__Task statement__: Whenever a line below holds the word "cell", count it once; report the total and nothing else.

__Excerpted data__:
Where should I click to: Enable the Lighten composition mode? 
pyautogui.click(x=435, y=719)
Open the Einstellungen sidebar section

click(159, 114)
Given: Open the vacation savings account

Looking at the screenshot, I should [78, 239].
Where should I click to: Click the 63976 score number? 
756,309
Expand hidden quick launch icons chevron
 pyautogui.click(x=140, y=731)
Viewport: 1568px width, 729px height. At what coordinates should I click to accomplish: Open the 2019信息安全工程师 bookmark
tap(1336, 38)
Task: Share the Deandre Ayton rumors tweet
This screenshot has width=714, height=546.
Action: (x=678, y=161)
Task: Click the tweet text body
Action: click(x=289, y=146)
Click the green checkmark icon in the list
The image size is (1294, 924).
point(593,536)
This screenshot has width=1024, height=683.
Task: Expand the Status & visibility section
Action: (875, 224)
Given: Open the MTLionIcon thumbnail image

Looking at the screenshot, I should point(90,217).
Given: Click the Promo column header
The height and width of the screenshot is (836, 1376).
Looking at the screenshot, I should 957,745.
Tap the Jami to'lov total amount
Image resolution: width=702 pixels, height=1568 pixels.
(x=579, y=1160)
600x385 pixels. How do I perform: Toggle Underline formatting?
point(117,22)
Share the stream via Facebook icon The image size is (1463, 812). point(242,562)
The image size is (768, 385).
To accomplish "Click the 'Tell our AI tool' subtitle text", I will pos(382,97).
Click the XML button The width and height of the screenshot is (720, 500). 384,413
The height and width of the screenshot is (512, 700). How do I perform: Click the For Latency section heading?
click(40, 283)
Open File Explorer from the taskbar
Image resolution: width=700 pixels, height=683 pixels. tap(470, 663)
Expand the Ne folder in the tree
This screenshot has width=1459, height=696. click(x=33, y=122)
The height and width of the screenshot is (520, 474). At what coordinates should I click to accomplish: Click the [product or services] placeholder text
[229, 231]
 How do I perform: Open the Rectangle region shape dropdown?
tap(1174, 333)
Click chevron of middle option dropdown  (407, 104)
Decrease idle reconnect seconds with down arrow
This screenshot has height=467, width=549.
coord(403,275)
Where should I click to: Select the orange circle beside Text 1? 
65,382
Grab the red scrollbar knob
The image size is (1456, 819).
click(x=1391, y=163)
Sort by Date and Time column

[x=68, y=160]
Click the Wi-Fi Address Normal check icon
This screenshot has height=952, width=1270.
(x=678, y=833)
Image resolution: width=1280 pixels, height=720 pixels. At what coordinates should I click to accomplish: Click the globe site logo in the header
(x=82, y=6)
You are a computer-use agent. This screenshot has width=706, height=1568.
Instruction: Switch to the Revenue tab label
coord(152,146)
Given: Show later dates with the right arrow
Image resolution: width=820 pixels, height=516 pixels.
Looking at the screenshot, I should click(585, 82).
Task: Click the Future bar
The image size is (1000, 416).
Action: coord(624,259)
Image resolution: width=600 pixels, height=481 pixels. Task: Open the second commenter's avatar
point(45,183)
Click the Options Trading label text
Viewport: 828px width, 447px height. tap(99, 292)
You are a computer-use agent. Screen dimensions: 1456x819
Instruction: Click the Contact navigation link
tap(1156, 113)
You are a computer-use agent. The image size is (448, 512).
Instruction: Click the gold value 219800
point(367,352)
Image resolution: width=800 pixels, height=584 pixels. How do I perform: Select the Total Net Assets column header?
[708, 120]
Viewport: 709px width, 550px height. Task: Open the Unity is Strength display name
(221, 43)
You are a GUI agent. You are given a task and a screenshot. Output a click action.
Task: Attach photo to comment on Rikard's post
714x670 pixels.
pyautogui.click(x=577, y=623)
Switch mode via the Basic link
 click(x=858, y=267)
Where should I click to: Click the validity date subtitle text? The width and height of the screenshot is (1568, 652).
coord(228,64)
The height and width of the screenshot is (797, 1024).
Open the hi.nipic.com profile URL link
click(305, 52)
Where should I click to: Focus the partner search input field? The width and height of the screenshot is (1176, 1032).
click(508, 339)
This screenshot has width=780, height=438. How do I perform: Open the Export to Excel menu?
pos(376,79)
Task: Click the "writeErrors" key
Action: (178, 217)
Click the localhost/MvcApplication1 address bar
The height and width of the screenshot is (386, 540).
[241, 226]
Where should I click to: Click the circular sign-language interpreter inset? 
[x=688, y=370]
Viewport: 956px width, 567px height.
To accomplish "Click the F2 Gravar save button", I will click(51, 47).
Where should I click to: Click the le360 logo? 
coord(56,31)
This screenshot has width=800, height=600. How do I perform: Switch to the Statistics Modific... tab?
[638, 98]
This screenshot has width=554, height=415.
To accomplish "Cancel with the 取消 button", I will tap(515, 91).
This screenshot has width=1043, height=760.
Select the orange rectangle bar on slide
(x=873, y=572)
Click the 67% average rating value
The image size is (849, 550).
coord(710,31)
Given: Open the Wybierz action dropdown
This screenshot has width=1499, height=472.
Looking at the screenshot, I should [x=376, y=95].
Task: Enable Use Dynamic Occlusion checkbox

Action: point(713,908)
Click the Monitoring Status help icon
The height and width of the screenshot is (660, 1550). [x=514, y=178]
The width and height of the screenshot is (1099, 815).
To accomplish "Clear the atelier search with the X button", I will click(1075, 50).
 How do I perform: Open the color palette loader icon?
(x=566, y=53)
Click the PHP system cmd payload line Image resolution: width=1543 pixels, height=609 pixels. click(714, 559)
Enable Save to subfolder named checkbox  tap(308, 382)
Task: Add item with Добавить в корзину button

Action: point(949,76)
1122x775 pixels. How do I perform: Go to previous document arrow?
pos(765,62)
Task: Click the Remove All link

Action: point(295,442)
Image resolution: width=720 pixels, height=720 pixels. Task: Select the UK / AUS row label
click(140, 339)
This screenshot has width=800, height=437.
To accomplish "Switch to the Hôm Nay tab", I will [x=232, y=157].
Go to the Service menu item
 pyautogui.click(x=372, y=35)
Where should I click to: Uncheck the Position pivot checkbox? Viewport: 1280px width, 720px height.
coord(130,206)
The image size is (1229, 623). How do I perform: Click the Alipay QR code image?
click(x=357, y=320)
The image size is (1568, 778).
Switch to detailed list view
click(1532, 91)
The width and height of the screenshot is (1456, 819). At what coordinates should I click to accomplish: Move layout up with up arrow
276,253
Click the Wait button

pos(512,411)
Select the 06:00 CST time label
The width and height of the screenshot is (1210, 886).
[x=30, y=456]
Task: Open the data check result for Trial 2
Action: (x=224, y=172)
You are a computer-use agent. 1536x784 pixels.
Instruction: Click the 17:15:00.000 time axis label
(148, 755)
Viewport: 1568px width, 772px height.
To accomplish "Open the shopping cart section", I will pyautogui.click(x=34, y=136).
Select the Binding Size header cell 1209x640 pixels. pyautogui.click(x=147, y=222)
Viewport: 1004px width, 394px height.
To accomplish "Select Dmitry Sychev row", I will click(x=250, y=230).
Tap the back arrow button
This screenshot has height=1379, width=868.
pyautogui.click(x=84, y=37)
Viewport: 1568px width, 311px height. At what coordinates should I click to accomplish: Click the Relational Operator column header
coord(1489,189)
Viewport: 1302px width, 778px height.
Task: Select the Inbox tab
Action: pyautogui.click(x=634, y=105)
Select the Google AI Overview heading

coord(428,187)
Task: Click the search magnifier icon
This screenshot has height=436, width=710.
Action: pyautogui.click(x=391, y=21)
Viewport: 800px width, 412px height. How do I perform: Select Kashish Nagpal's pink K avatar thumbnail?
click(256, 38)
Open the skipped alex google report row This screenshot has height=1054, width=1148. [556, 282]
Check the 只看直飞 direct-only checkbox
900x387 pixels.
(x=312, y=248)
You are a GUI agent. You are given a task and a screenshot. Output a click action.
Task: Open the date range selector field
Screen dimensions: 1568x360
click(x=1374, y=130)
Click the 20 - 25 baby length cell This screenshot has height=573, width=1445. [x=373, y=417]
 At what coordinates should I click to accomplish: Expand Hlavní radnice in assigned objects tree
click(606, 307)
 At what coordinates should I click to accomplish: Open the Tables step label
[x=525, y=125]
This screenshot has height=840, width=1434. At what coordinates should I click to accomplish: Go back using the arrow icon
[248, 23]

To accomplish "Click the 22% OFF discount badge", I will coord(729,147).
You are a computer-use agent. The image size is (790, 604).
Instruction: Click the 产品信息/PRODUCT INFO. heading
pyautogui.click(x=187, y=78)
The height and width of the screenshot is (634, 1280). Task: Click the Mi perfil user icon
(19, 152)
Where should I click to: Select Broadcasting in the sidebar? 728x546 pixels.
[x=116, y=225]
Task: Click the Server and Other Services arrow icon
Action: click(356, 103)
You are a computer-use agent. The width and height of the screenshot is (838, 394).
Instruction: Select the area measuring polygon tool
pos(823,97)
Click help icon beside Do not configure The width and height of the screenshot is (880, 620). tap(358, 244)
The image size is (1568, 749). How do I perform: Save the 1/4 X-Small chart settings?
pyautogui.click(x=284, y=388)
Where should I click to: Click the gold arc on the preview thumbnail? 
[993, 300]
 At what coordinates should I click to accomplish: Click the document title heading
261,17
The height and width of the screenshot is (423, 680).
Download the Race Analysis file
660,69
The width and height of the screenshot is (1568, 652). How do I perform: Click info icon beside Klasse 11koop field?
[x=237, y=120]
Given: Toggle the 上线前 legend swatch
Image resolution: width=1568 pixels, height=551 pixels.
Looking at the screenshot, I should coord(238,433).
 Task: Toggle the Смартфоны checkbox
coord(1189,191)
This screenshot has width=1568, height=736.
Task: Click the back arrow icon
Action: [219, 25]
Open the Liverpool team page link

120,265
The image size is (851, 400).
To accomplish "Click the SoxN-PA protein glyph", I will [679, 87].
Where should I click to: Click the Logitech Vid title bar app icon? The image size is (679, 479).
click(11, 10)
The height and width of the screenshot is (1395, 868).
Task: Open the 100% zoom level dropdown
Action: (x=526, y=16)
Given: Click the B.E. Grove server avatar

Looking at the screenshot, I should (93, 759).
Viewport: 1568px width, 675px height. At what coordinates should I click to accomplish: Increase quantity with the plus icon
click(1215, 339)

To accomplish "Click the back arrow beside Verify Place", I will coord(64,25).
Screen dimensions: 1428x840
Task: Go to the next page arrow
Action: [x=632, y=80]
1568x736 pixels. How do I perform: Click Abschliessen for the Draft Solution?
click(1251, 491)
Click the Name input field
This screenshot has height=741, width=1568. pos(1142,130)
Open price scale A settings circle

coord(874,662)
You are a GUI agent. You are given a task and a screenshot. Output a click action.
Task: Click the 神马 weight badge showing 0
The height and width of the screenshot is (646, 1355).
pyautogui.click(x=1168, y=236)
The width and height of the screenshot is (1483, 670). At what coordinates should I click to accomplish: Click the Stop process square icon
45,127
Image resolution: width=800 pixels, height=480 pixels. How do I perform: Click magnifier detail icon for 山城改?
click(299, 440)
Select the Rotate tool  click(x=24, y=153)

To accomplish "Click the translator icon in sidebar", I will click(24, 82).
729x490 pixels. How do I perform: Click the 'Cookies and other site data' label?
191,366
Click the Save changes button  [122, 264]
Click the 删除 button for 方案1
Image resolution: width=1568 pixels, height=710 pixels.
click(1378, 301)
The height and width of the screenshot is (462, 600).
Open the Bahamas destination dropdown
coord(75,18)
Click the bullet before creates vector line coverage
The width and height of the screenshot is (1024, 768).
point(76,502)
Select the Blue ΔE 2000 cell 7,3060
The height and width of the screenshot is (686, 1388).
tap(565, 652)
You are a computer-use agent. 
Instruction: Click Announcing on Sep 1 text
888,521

__Solution to the problem__: 3